● Activity: Once the line containing "Given: Click the Mirror tool icon" is reached in the listing below, reproduce it and all later lines through the final one exactly, but omit any pictures.

● Data for analysis:
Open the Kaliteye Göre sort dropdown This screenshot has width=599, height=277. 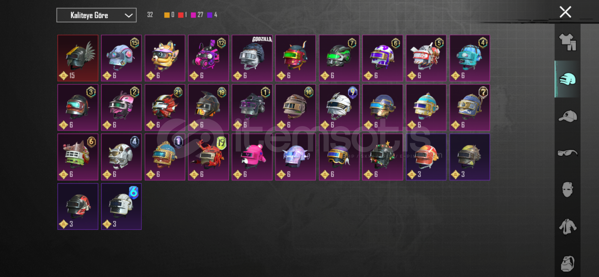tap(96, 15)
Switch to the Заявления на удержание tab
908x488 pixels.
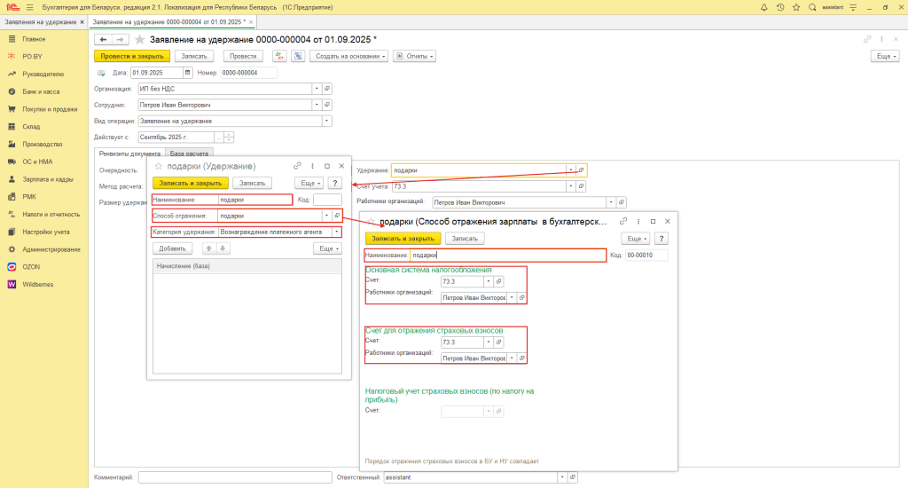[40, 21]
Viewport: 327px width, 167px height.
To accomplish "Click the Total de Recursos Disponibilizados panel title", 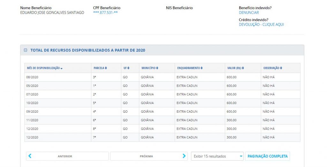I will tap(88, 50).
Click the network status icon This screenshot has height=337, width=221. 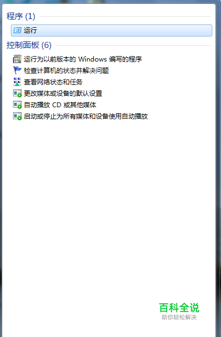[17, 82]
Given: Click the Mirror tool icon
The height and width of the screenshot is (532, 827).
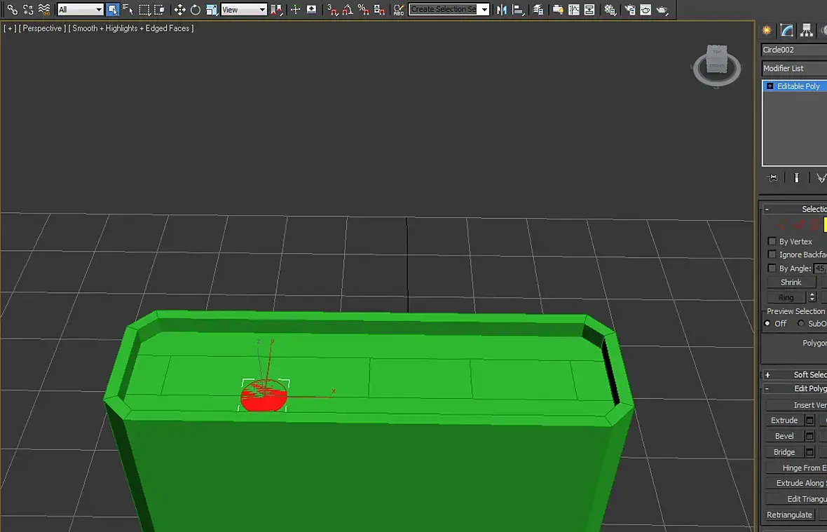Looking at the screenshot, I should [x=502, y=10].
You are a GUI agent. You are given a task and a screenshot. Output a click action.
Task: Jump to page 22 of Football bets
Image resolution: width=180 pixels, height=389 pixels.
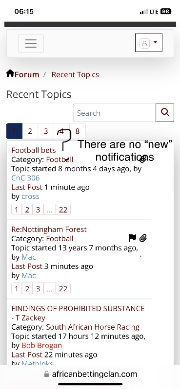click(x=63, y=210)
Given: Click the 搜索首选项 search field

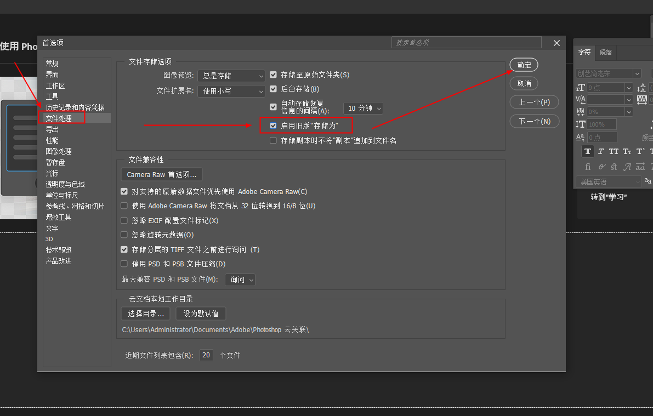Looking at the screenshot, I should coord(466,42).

● Completed exercise:
Given: Click the Mirror tool icon
The height and width of the screenshot is (532, 827).
Looking at the screenshot, I should [x=502, y=10].
You are a GUI agent. You are given a task and a screenshot. Output a click action.
Task: Jump to page 22 of Football bets
Image resolution: width=180 pixels, height=389 pixels.
click(x=63, y=210)
Given: Click the 搜索首选项 search field

Looking at the screenshot, I should coord(466,42).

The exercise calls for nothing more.